Goods and Service Tax, or GST, has been marketed under the slogan “one nation one tax”. GST combines 15+ taxes which were levied on businesses and makes them comply with one standardized act across the country. This has been the main selling point of GST. However, GST has some more features which will also change the way business is done in India.
In a previous article, we had seen how GST would be stronger than demonetisation when it comes to the war on black money. GST is based on an elaborate online filing process, which maintains a digital chain of the goods or services traversing through out the country. Every business buying and selling goods is tracked, and any break in the chain (presumably to sell the goods or services without paying tax), is easily noticeable. The only way one can avoid getting caught would be to create a supply chain which at all levels, does not interact with the GST network. This is a challenging task.
Besides this, there is another feature in GST which will help broaden the tax base, and anecdotal evidence already points to this. Statistical evidence would probably emerge over the coming years. This feature is called “Reverse Charge Mechanism”, commonly known as RCM.
RCM per se is not a new feature in Indian taxation. It also existed in the service tax regime, but there has been a bit of tinkering, which makes it a potent tool in GST.
The concept is simple: In a normal sale transaction, the seller charges you for the goods as well the tax chargeable on the goods. This is know as forward charge. But in certain specified transaction, the seller may not charge you tax: he may be an unregistered seller (out of the tax net) or he may a specified class of seller, who has been given this benefit of lower compliance burden. In such cases, Reverse charge or RCM kicks in, where the buyer has to pay tax on behalf of the seller. The buyer of course gets credit of this tax paid, and thus it is not a loss.

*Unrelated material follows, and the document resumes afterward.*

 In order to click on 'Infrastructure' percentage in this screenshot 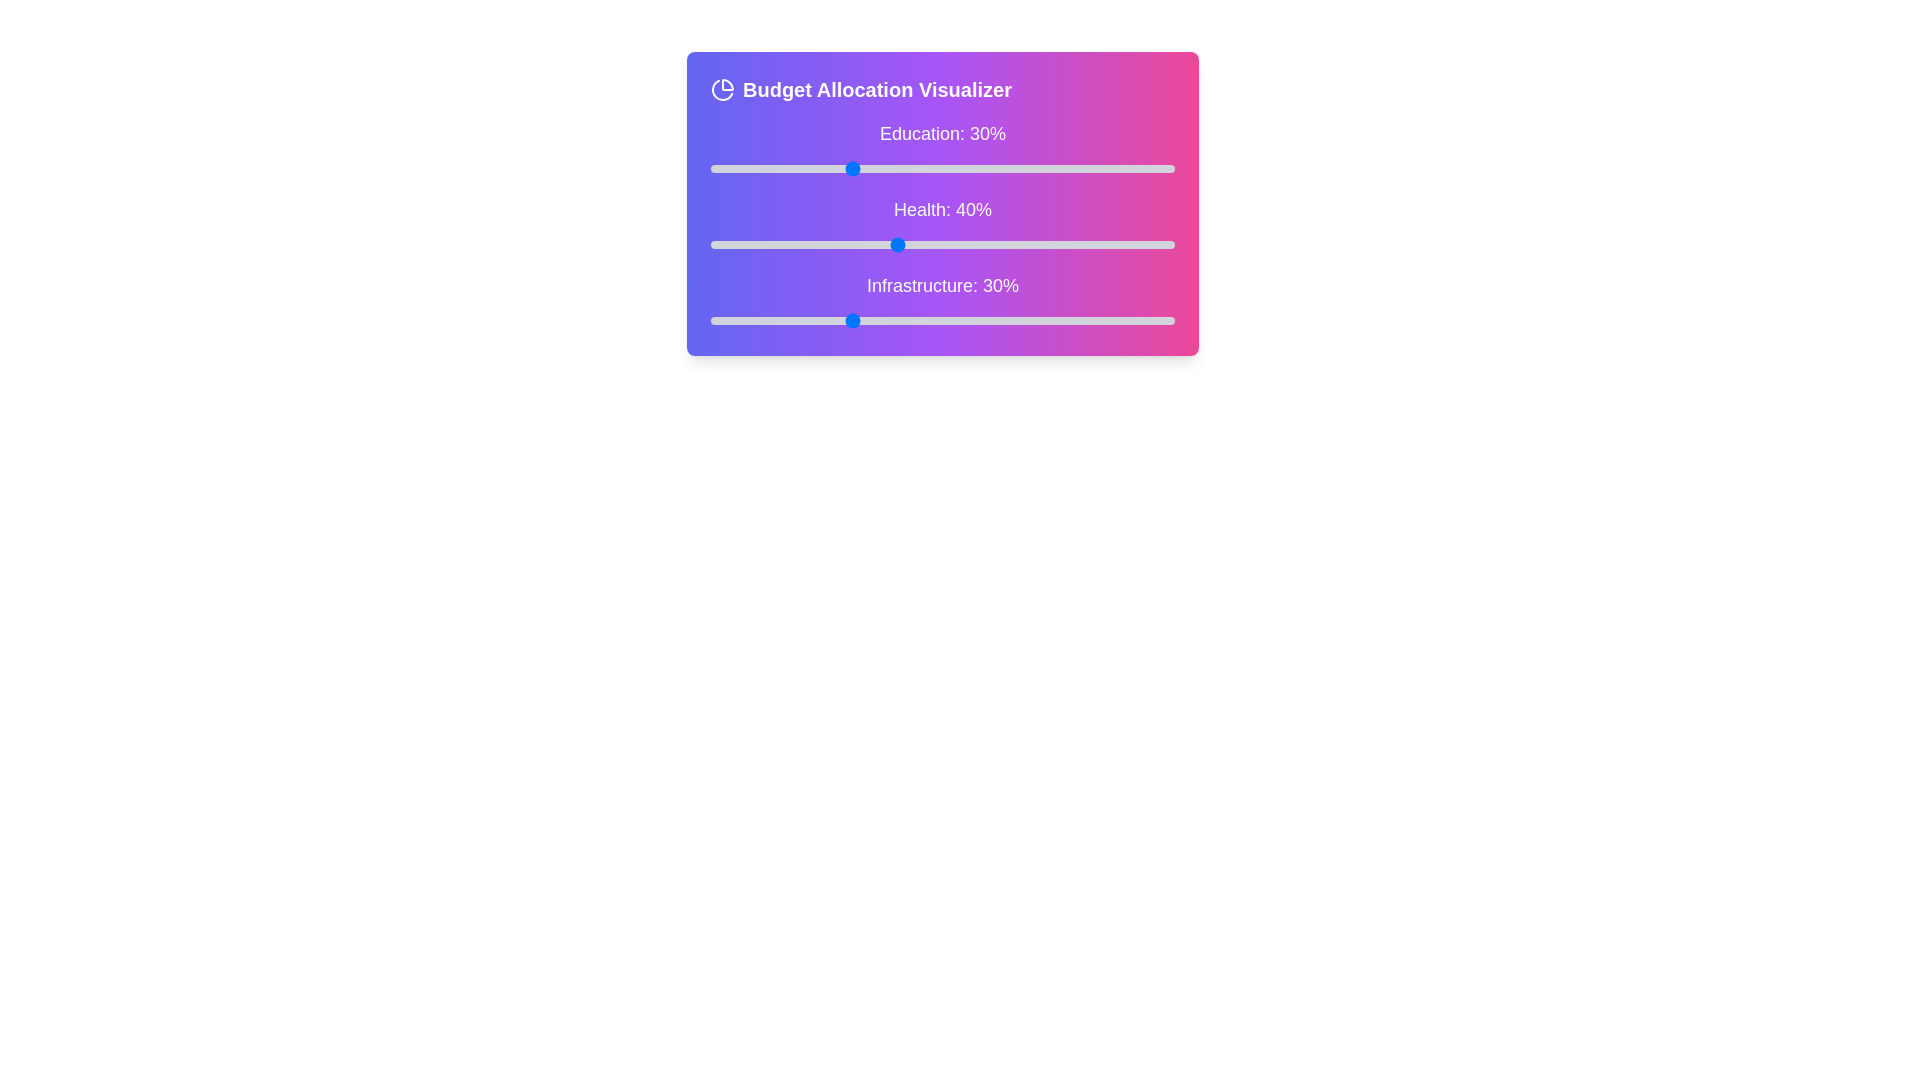, I will do `click(1118, 319)`.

In GST, this RCM is mandated on two types of transactions:
a. Purchase from specified classes of dealers, who have been given the benefit of lower compliance.
b. Purchase from each and every dealer, who is not registered under GST.
When a GST registered business deals with such persons, it has to: calculate the tax leviable on such purchase, pay the tax, raise a self invoice (on behalf of the seller), and then claim the input of such tax paid. In short, the GST law penalises a registered business (by increased compliance burden) for dealing with such persons, especially persons who are unregistered in GST.
Thus, registered businesses have only two choices:
1. Make the unregistered supplier get registered, so that he collects tax on forward charge basis, and reduces the burden on the registered purchaser.
2. Comply with the RCM mechanism and pay the tax on behalf of the unregistered supplier.
Either of the above choices, have a direct impact in expanding the tax base. If option 1 is chosen, then by forcing unregistered dealers to register, the tax base gets expanded naturally. As soon as there is a business which was earlier unregistered gets registered, he collects and pays GST, thus increasing the number of assessees.
In the second option, the registered business has to prepare a self invoice, and declare such invoices in its GST Return. Thus, every month, it is intimating to the GST network, the value of its purchases from unregistered dealer. At the end of the year, when the GST officers choose to scrutinise this business, they only have to ask details of such invoices, and they will have a ready database of such unregistered dealers along the value of their sales.
Once the data from various GST Returns is put together, they can get an idea of the total sales of such unregistered persons to various registered businesses, and if this turnover is seen to be crossing the GST threshold limit, the GST officers can easily take penal action against such unregistered people for evasion of tax, again expanding the tax base.
Practically, this provision has already made businesses change a lot of processes. Big registered businesses have made it a point to ensure that as many suppliers as possible are registered. Many have refused to get into business with unregistered people. The choice is pretty clear, either fall in line or be out of business.
The ripple effect of this would be better Income Tax compliance as well. Every GST registration is linked to a PAN, and as soon as some turnover is reported in GST returns, be sure that the data will eventually be mined by the Income Tax Department as well, to calculate if any Income Tax is due.
A wider tax base will not only help in increasing the tax revenue in the country, it will also pave the way for lower tax rates. GST has faced criticism from some quarters for having tax rates in excess of 28% for a few items (although the median rate is 18%). Various government officials have repeatedly hinted at lower tax rates in future, coupled with less number of rates, simplifying GST. This is only possible when a larger part of the population shares the tax burden, instead of further burdening only those honest tax payers, who are currently paying taxes.
While the RCM provision in particular and GST as a whole will have a positive impact on tax base widening and tax collection from evaders, in the short run, the transition from the old ways of doing business to this new cleaner model, will claim some victims. But the organised sector, or the compliant sector have not much to worry since, on a whole, GST will reduce their compliance burden.